GLJ Research CEO Gordon Johnson told CNBC on Monday that he wasn’t impressed by Tesla’s recent delivery figures. The CEO holds a $67 price target on shares of the EV leader.
Johnson argued Tesla is “barely growing” despite “15 price cuts in the first quarter of this year” in his interview with CNBC’s Morgan Brennan and Loop Ventures’ Gene Munster.
The stock research chief said that “year-over-year growth is irrelevant” at Tesla due to changing sales patterns and a Chinese rollout and noted that the EV maker turned in just 2% sequential growth from the fourth quarter of last year to the first quarter of this year.

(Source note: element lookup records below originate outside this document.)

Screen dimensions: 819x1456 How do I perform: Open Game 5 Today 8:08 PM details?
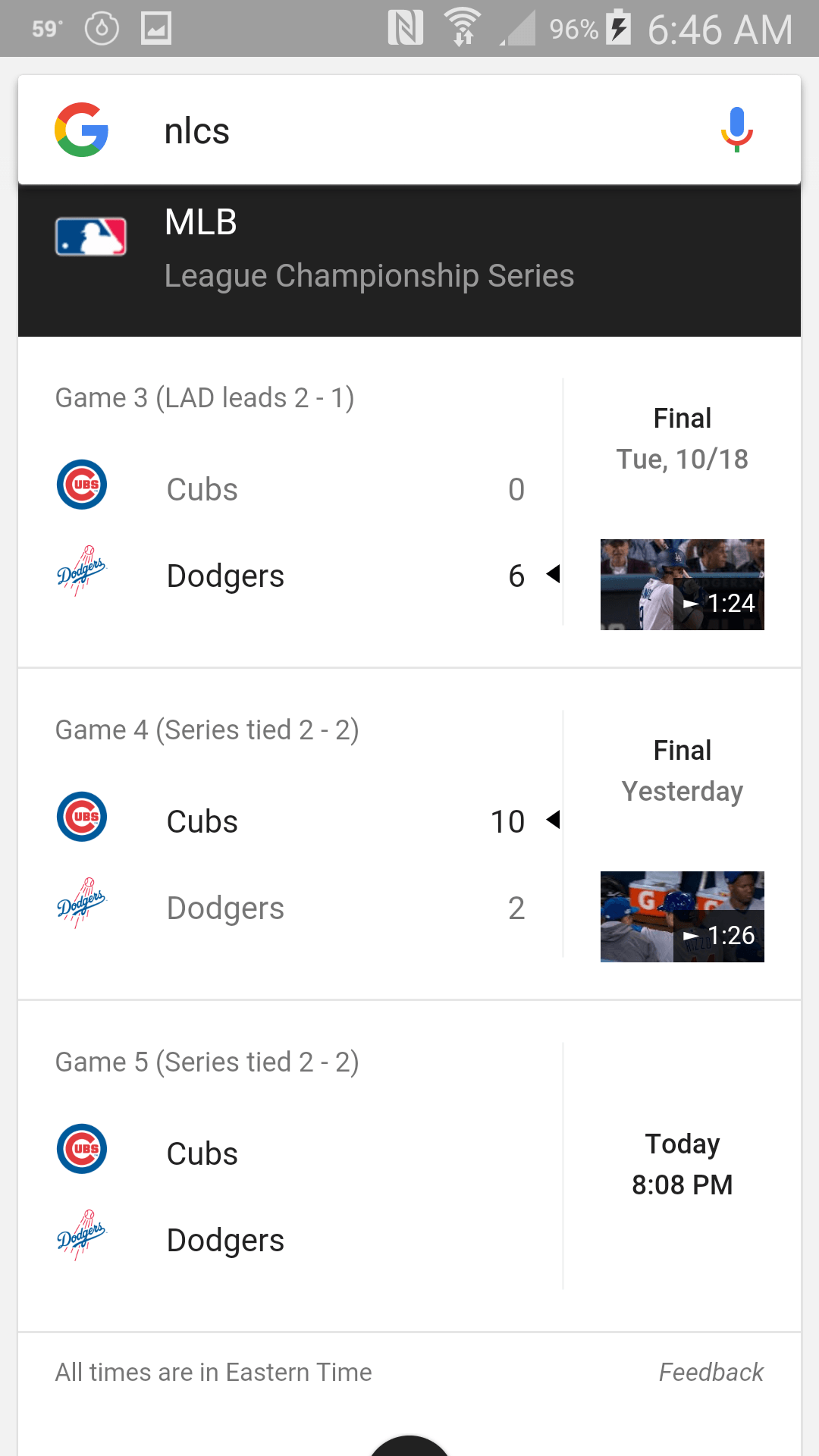pyautogui.click(x=682, y=1164)
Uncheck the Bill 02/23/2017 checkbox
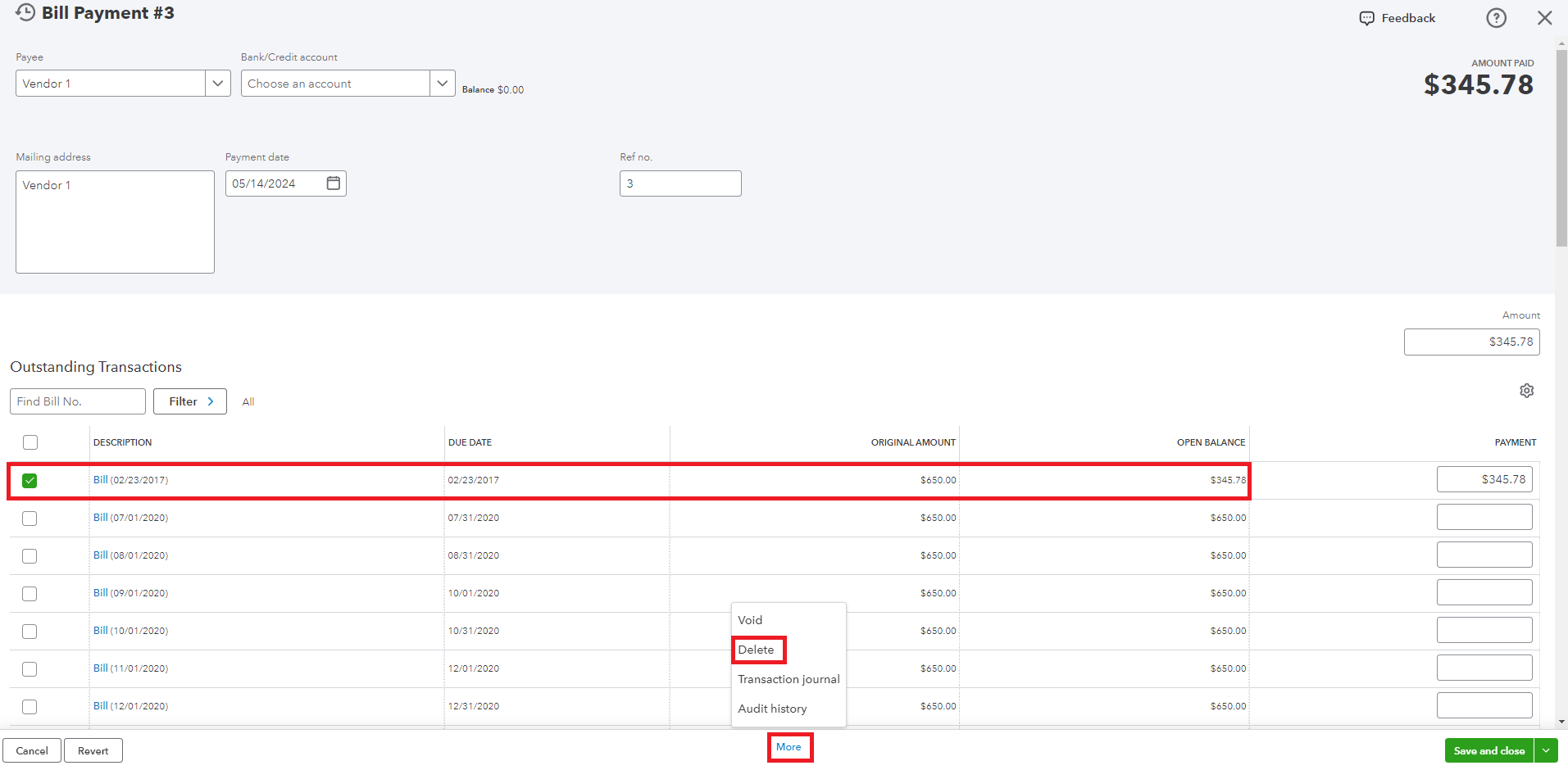Screen dimensions: 1568x770 click(x=30, y=481)
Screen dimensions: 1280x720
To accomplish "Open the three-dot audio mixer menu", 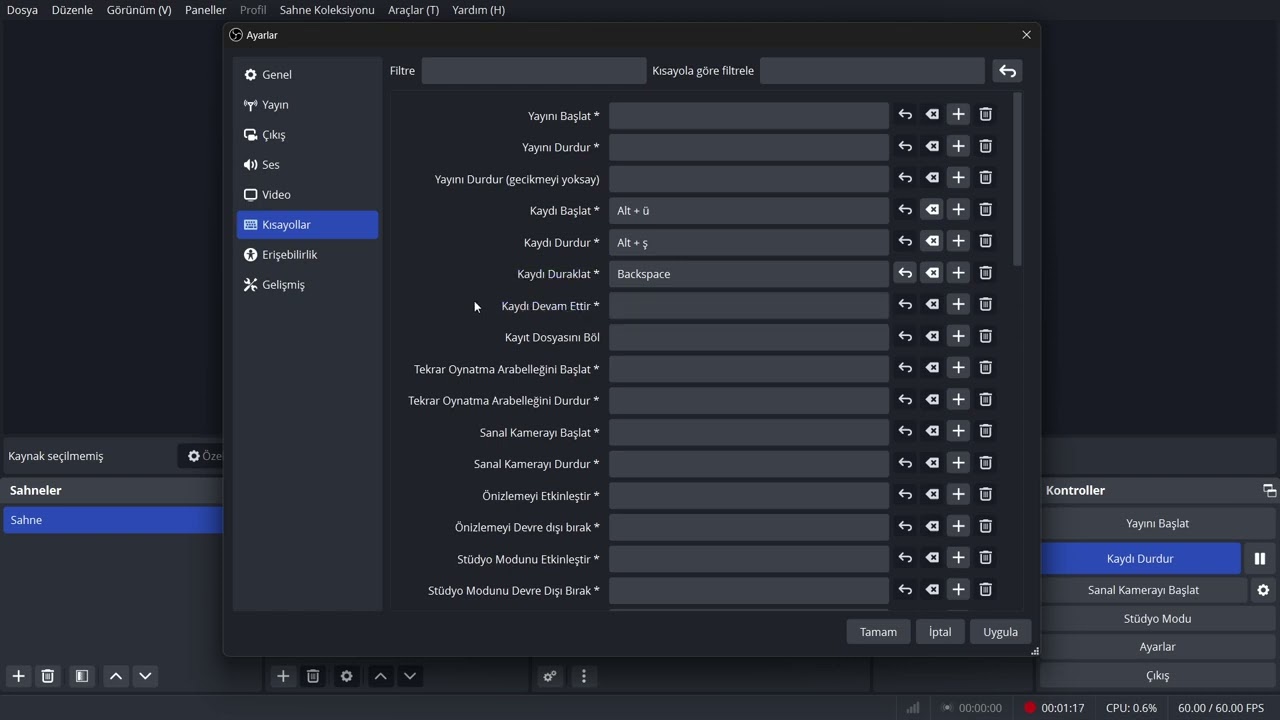I will pos(584,676).
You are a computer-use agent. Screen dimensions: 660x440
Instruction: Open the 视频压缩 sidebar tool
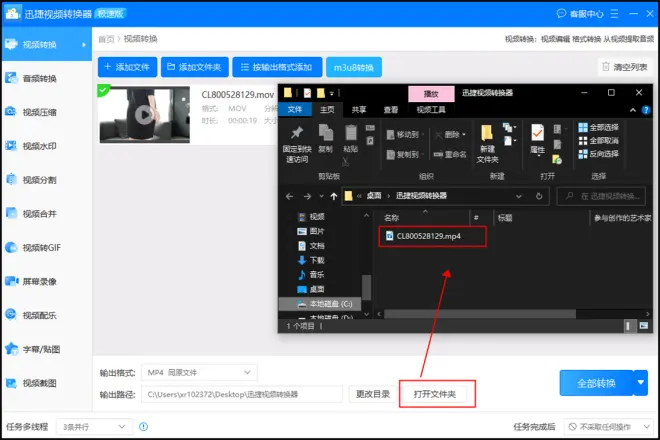pyautogui.click(x=40, y=112)
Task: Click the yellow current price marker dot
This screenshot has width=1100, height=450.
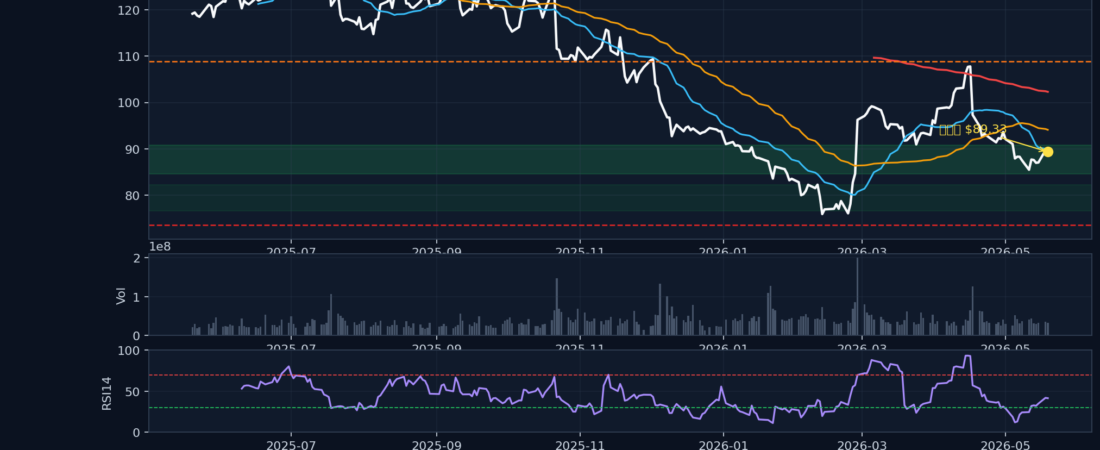Action: (x=1047, y=152)
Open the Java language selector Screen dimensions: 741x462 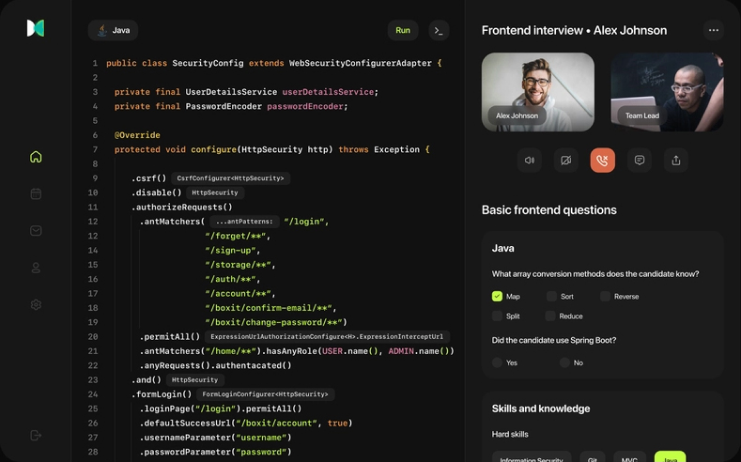pos(113,30)

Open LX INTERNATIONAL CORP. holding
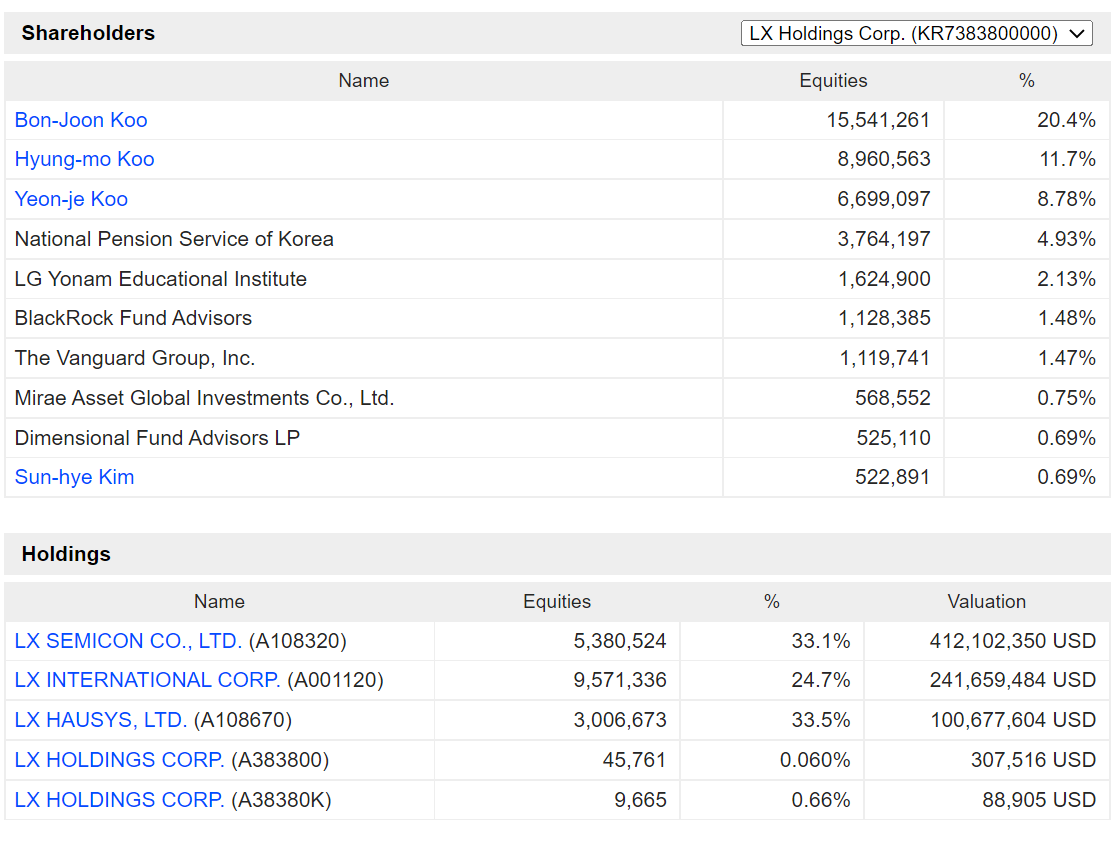[148, 679]
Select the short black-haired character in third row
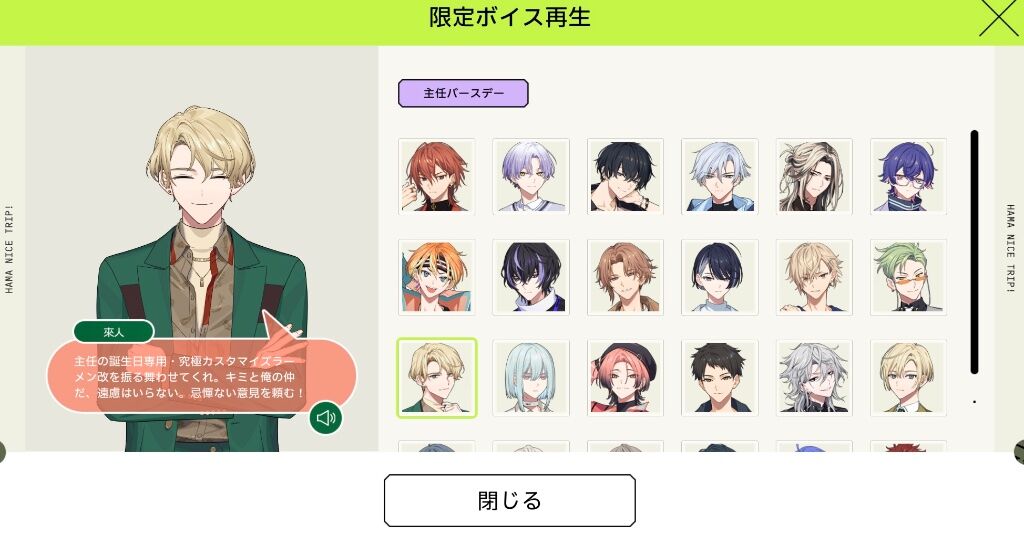The height and width of the screenshot is (535, 1024). click(720, 378)
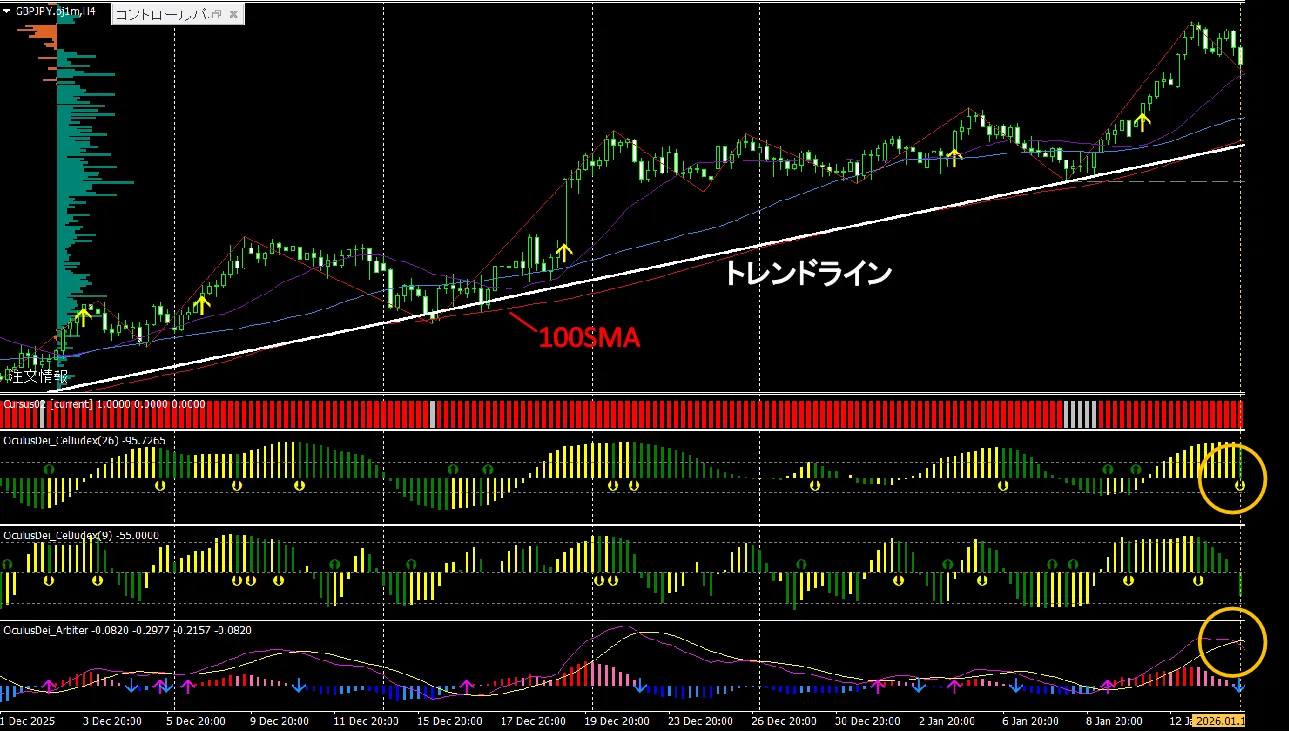The image size is (1289, 732).
Task: Click the red 100SMA text label
Action: pyautogui.click(x=589, y=338)
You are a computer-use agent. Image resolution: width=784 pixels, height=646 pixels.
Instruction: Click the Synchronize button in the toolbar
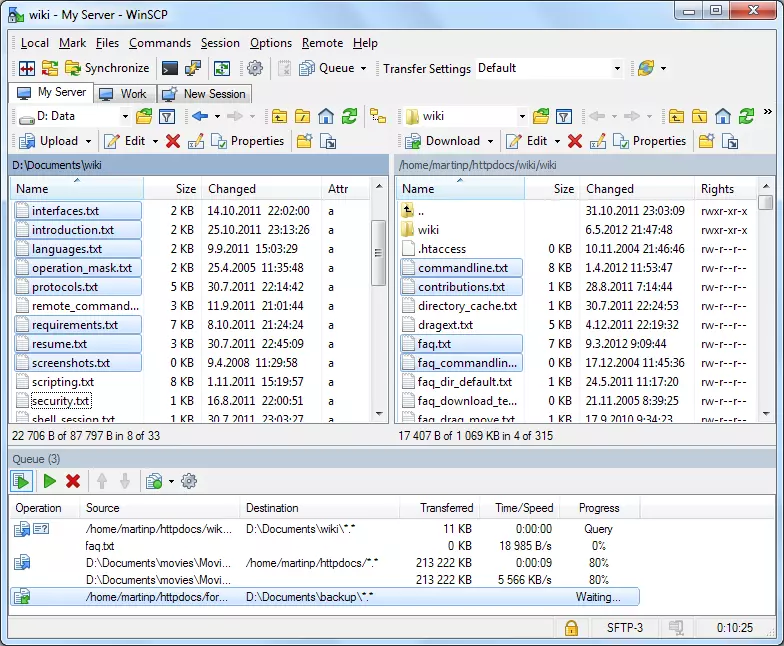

According to Johnson, Tesla “picked the low hanging fruit of entering the world’s largest three auto markets, US, China, Europe, and their sales grew just 2% quarter over quarter, despite 15 price cuts in the first quarter this year, 18 price cuts in total last year, and 52,500 more cars of capacity sold. “
Johnson also noted that Tesla sold “significantly less higher-margin S and X cars and significantly more lower margin model 3 and Y cars in the quarter.” According to the CEO, that could mean a $300 to $500 million hit to the company’s bottom line.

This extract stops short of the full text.